The default lazy evaluation in Haskell is ultimately simple, there are just two rules:

  • function application first
  • evaluate the arguments from left to right if the values matter
  • That makes it easy to trace the evaluation of the last line of the code above:

      ((foldMap f l) . (foldMap f r)) z
    = (z -> foldMap f l (foldMap f r z)) z
    = foldMap f l (foldMap f r z)
    -- let z' = foldMap f r z
    = foldMap f l z' -- height 1
    -- if the branch l is still not a Leaf node
    = ((foldMap f ll) . (foldMap f lr)) z'
    = (z -> foldMap f ll (foldMap f lr)) z'
    = foldMap f ll (foldMap f lr z')
    -- let z'' = foldMap f lr z'
    = foldMap f ll z'' -- height 2
    

    The right branch of the tree is never expanded before the left has been fully expanded, and it goes one level higher after an O(1) operation of function expansion and application, therefore when it reached the left-most Leaf node:

    = foldMap f leaf@(Leaf a) z'heightOfLeftMostLeaf
    = f a z'heightOfLeftMostLeaf
    

    Then f looks at the value a and decides to ignore its second argument (like what mappend will do to First values), the evaluation short-circuits, results O(height of the left-most leaf), or O(log(n)) performance when the tree is balanced.

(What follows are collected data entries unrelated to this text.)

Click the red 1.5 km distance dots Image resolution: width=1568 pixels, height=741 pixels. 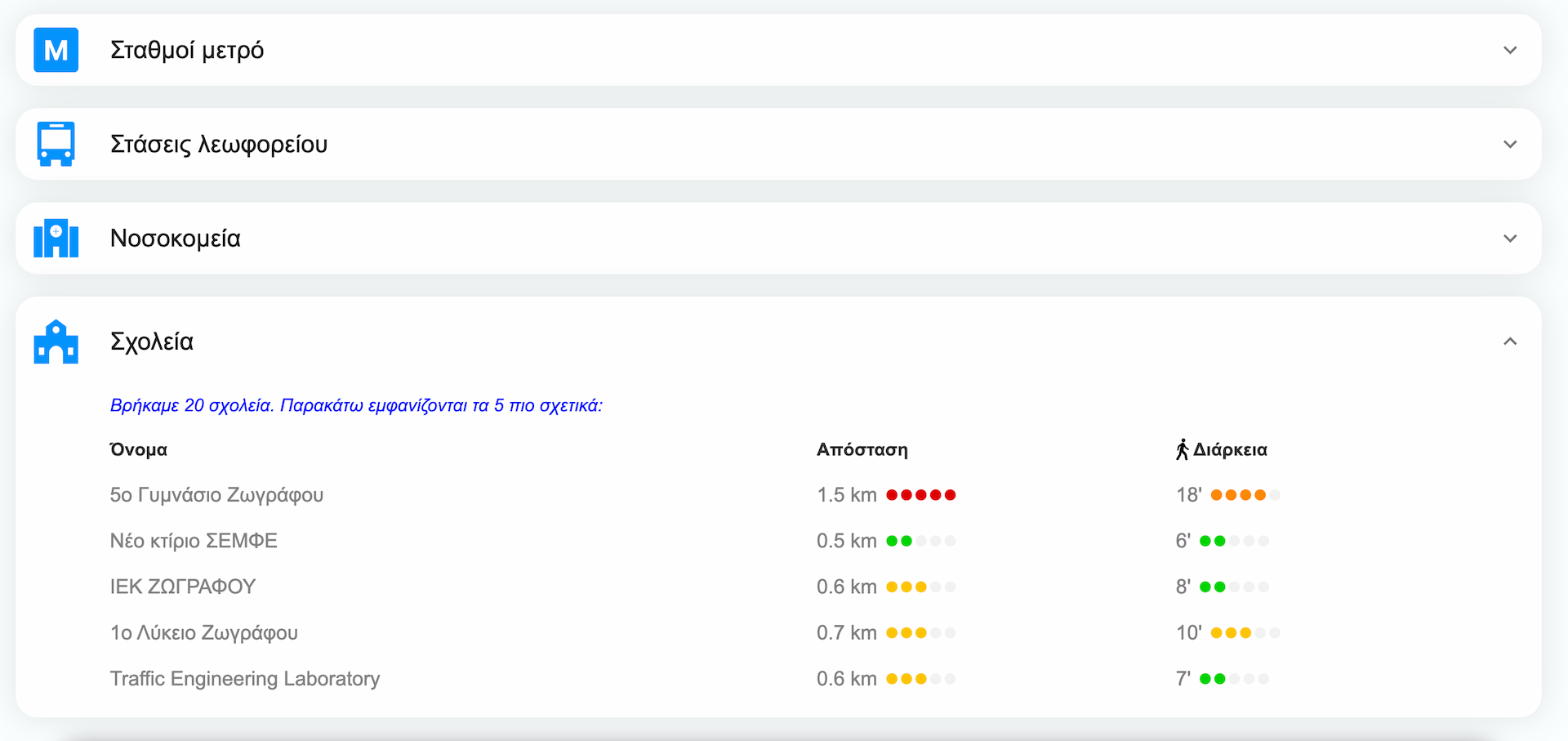(x=920, y=495)
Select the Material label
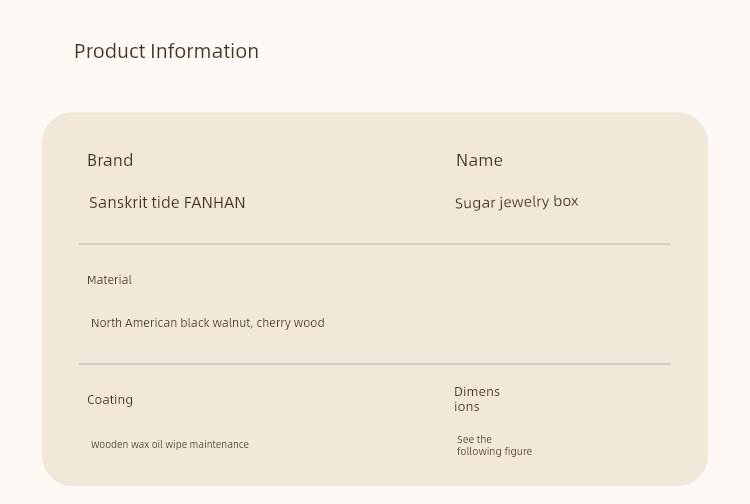Viewport: 750px width, 504px height. [x=109, y=280]
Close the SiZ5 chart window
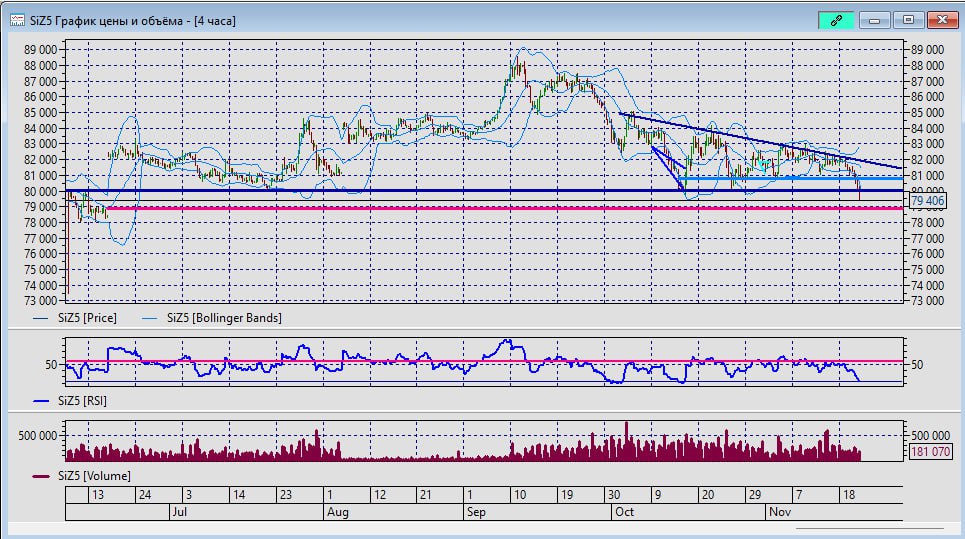 tap(941, 19)
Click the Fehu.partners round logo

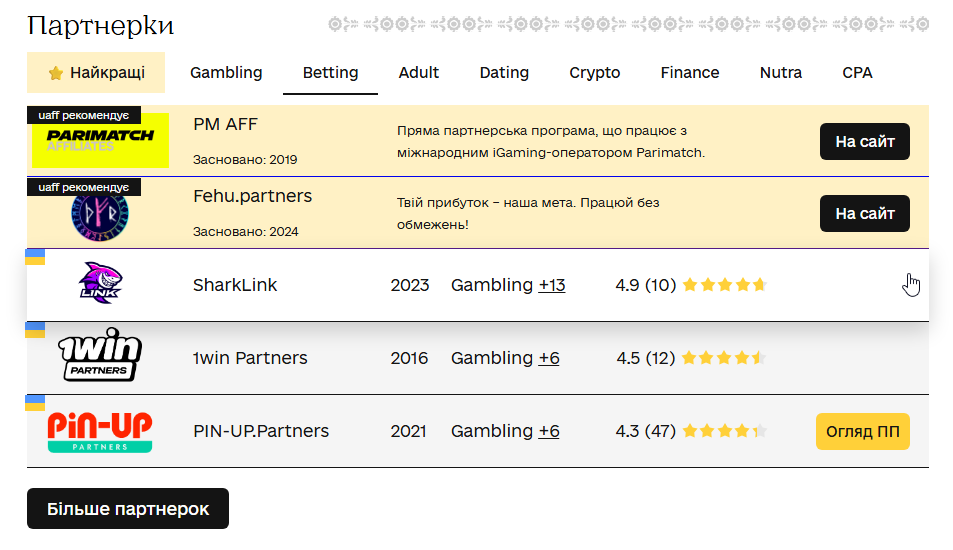[x=100, y=213]
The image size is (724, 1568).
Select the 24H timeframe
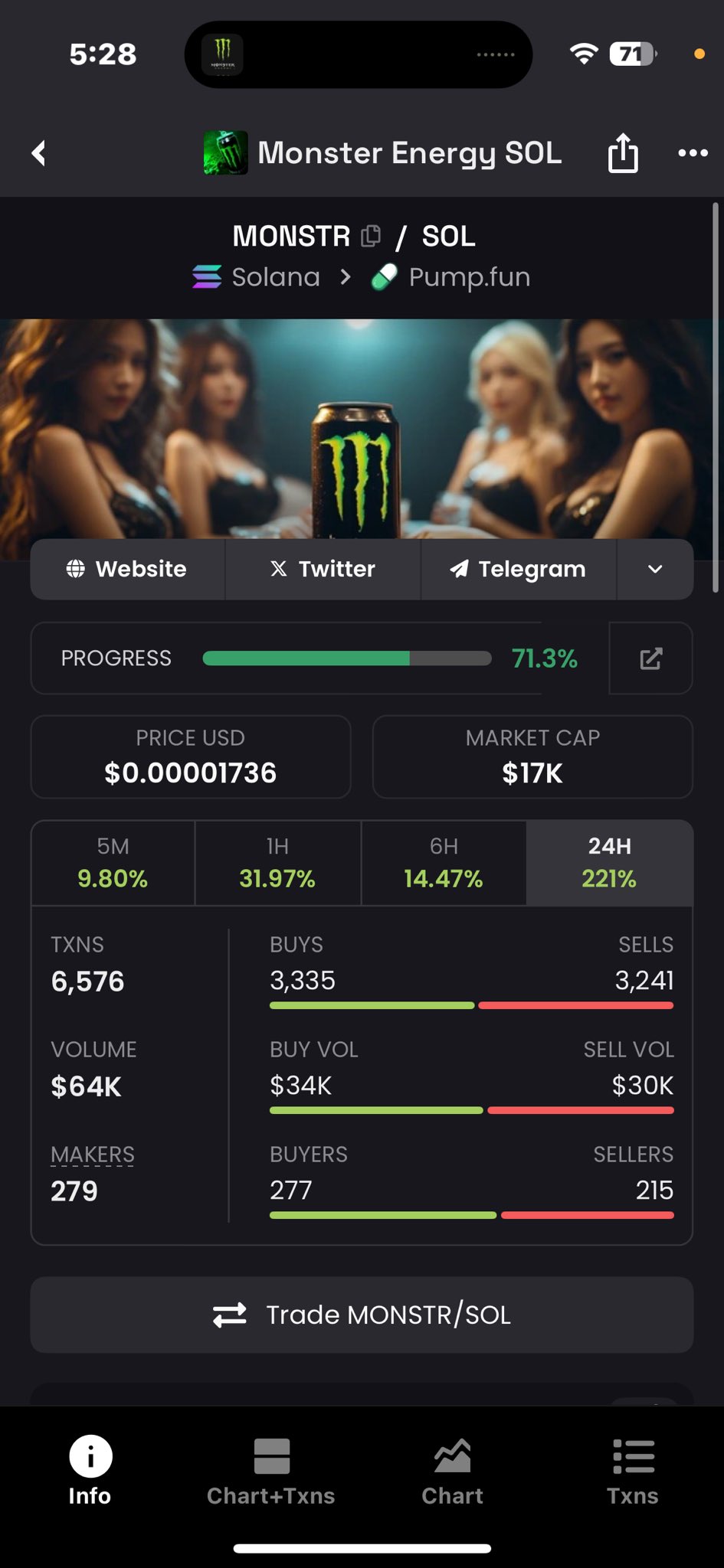(609, 863)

    foldl is all the same, it's just foldr with mappend flipped ie O(log(n)) best case performance with Last .

    foldl' and foldr' are different.

    foldl' :: (b -> a -> b) -> b -> t a -> b
    foldl' f z0 xs = foldr f' id xs z0
      where f' x k z = k $! f z x
    

    At every step of reduction, the argument is evaluated first and then the function application, the tree will be traversed ie O(n) best case performance.